Texting in the dating world has always frustrated and fascinated me. Frustrated, because I don’t always understand what the person is trying to ‘imply’ and then I spend hours trying to decipher it. And that’s just one reason. Fascinated, because texting really did transform the dating game in many ways. In my case, when I mean dating, I’m really talking about Arranged Marriage dating. So now imagine (if you’ve been there, done that, then you won’t need to imagine) trying to decide if a specific boy would make a good husband over text messages. Yes people, the emoji’s you use are a huge deciding factor in the AM world! ( Also, CHECK OUT this cool Emoji Short Film. So creative! )

 

I’m including some really ‘fascinating’ blurbs from this NYT article on texting anxiety, or more specifically “typing awareness indicator” – the time between text messages. Specifically that little gray bubble with the ellipses that pops up on your iPhone while the person on the other end of your text message is writing a response.

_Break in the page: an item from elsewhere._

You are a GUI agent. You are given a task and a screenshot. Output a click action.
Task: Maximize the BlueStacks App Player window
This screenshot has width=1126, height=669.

In the particularly high-stakes conversation at hand — it was the bubble that popped up to indicate typing, then disappeared to show he had stopped. Then came back up to show typing, then went away again. Then returned for what seemed like an eternity (he must be writing something deep, right?) only to produce a response so benign (you know, like “cool” or “ya”) that it could only be topped by the humiliation of the bubble never returning at all (meaning he was flat-out ignoring me). Which I would know, of course, because I could see that he had read my message (that’s called a “read receipt”).

The three dots shown while someone is drafting a message in iMessage is quite possibly the most important source of eternal hope and ultimate letdown in our daily lives,” said Maryam Abolfazli, a writer in Washington who has tackled the topic.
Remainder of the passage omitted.